Work required →
Could the data below be copied out in full, word for word?

Available records →
---
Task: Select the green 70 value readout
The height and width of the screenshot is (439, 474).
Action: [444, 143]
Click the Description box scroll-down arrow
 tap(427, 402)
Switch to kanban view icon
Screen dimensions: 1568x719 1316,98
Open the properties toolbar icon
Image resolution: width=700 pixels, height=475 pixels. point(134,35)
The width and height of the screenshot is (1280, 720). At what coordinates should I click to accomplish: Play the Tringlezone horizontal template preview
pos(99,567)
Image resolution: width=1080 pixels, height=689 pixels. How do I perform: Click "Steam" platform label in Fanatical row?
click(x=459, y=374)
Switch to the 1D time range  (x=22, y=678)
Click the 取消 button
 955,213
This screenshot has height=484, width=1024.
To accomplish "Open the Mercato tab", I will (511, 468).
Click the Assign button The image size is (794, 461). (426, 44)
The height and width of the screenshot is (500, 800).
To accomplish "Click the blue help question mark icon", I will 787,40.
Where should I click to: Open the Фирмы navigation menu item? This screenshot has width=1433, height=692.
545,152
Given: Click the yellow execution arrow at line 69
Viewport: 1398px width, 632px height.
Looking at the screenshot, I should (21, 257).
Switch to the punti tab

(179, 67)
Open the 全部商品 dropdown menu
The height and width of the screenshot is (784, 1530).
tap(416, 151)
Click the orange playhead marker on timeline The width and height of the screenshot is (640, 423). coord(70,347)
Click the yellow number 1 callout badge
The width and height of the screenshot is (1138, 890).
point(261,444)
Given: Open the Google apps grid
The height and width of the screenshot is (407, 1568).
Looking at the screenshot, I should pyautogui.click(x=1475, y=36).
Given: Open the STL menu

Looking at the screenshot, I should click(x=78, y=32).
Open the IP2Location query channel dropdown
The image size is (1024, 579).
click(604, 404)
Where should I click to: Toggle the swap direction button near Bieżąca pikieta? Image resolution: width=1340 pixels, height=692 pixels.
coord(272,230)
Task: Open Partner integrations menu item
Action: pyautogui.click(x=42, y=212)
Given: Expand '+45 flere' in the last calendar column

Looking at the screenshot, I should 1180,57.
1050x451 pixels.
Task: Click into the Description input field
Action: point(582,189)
---
Response to this exercise →
Task: Select the green 70 value readout
The height and width of the screenshot is (439, 474).
Action: [444, 143]
Click the Description box scroll-down arrow
 tap(427, 402)
Switch to kanban view icon
Screen dimensions: 1568x719 1316,98
Open the properties toolbar icon
Image resolution: width=700 pixels, height=475 pixels. point(134,35)
The width and height of the screenshot is (1280, 720). At what coordinates should I click to accomplish: Play the Tringlezone horizontal template preview
pos(99,567)
Image resolution: width=1080 pixels, height=689 pixels. How do I perform: Click "Steam" platform label in Fanatical row?
click(x=459, y=374)
Switch to the 1D time range  (x=22, y=678)
Click the 取消 button
 955,213
This screenshot has height=484, width=1024.
To accomplish "Open the Mercato tab", I will (511, 468).
Click the Assign button The image size is (794, 461). (426, 44)
The height and width of the screenshot is (500, 800).
To accomplish "Click the blue help question mark icon", I will 787,40.
Where should I click to: Open the Фирмы navigation menu item? This screenshot has width=1433, height=692.
545,152
Given: Click the yellow execution arrow at line 69
Viewport: 1398px width, 632px height.
Looking at the screenshot, I should (21, 257).
Switch to the punti tab

(179, 67)
Open the 全部商品 dropdown menu
The height and width of the screenshot is (784, 1530).
tap(416, 151)
Click the orange playhead marker on timeline The width and height of the screenshot is (640, 423). coord(70,347)
Click the yellow number 1 callout badge
The width and height of the screenshot is (1138, 890).
point(261,444)
Given: Open the Google apps grid
The height and width of the screenshot is (407, 1568).
Looking at the screenshot, I should pyautogui.click(x=1475, y=36).
Given: Open the STL menu

Looking at the screenshot, I should click(x=78, y=32).
Open the IP2Location query channel dropdown
The image size is (1024, 579).
click(604, 404)
Where should I click to: Toggle the swap direction button near Bieżąca pikieta? Image resolution: width=1340 pixels, height=692 pixels.
coord(272,230)
Task: Open Partner integrations menu item
Action: pyautogui.click(x=42, y=212)
Given: Expand '+45 flere' in the last calendar column

Looking at the screenshot, I should 1180,57.
1050x451 pixels.
Task: Click into the Description input field
Action: point(582,189)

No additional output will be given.